Point Lookout Lighthouse with windmill in 1930
Photograph courtesy U.S. Coast Guard
George M. Willis, Sr. served as keeper of Point Lookout Lighthouse from 1917 to 1939 and was commended several times for assisting people in distress. In 1920, Keeper Willis saved three people from drowning and recovered the body of another person who drowned. Three years later, he helped the occupants of a house near the station that had burned down, and in 1925, he provided assistance to those aboard a disabled plane that landed near the lighthouse and put them up at the lighthouse overnight.

Harold King, the Commissioner of Lighthouses, visited Point Lookout on May 6, 1939 and, after noting that both Keeper Willis and his assistant were unable to fully perform their duties, recommended that they be retired. The assistant keeper was so hard of hearing that he had difficulty using the radiotelephone, and Willis had suffered an accident the previous year that left him permanently lame. Keeper Willis retired at the end of June 1939, and Robert Fulcher took charge of the station.

The station was transferred to the Coast Guard in 1939, although civilian keepers continued to exercise stewardship over the light for some time. Chief Petty Officer George Gatton was in charge of Point Lookout Lighthouse in February 1957, when three Navy Skyraider attack planes from Atlantic City Naval Air Station mistakenly fired on Holland Island Bar Lighthouse, which was four miles east of their intended target, a partially sunken ship known as the Hannibal. Keeper Gatton served as a source for reporters covering the incident, which occurred twelve miles east of Point Lookout, and said that the lighthouse was hit by three or four unarmed rockets that tore eighteen-inch holes in the screwpile lighthouse and damaged three of its support beams. Four coastguardsmen were at the offshore lighthouse at the time, but the only injuries were a few minor scratches to two of the men.

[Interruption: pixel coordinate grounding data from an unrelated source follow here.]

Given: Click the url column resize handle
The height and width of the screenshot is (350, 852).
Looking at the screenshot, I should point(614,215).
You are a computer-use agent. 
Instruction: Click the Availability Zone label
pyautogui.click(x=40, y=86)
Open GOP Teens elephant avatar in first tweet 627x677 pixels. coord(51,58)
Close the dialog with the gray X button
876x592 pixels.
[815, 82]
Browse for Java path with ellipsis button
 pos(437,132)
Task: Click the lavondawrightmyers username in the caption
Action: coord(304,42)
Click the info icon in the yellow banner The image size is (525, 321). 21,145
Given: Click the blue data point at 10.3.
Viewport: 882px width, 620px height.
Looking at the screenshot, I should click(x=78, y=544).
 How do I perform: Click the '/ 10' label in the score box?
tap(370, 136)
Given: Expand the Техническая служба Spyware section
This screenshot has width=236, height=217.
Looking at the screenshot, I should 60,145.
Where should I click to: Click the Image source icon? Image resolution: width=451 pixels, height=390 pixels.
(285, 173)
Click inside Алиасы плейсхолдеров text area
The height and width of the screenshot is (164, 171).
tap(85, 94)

As early as 1951, the U.S. Navy started buying up the land around the lighthouse, and shortly after Point Lookout Lighthouse was replaced by an offshore steel tower in 1965, the station was turned over to the Navy. The State of Maryland leased the lighthouse for some time, though this arrangement was canceled in 1980 when the Navy refused to fix a problem with the water system. The Navy was uninterested in maintaining the lighthouse, and the structure’s only upkeep after 1980 was a superficial cleaning made by volunteers of Point Lookout State Park prior to an annual open house. At other times, the lighthouse, contained within a fenced establishment that was part of the naval air station’s radio tracking system, was off-limits.

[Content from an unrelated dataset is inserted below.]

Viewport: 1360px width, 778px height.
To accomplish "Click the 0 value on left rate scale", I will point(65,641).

In 2002, the Navy did contract for a thorough restoration of the lighthouse’s exterior, and the structure was painted using the color scheme it had in 1927. In a land swap deal, the lighthouse was turned over to the State of Maryland in 2006, and six months later, Laura Berg, who had lived in the lighthouse from 1980 to 1981, co-founded the Point Lookout Lighthouse Preservation Society to raise funds for restoring the lighthouse and making it accessible to the public. Occasional daytime open houses are now available as well as nighttime “Paranormal Investigations.”

Keepers:

  • Head: James Davis (1830), Ann Davis (1830 – 1847), William Wood (1847 – 1849), William P. Baxter (1849 – 1853), Richard D. Edwards (1853), Martha A. Edwards (1853 – 1855), Pamelia Edwards (1855 – 1869), William Moody (1869 – 1871), William Yeatman (1871 – 1908), Percy S. Yeatman (1908), William Moody (1908 – 1912), Thomas Jacobson (1912 – 1917), George M. Willis, Sr. (1917 – 1939), Robert Westly Fulcher (1939 – 1942), Herman F. Metivier (1942 – 1954), Zadock W. Sturgis (1954 – 1956), George Jetson Gatton, Sr. (1957 – 1965), Raymond Hartzel (1965 – 1966).
  • Assistant: John W. Higbee (1931), William Yeatman, Jr. (1931 – 1939), Herman F. Metivier (1939 – 1942), Zadock W. Sturgis (1942 – 1954).

References

  1. Annual Report of the Lighthouse Board, various years.
  2. Annual Report of the Commissioner of Lighthouses, various years.
  3. Lighthouse Service Bulletin, various years.
  4. ptlookoutlighthouse.com
  5. Bay Beacons, Linda Turbyville, 1995.
  6. “Who’s Afraid of Ghosts?,” Dorcas Coleman, The Natural Resource, Fall 2001.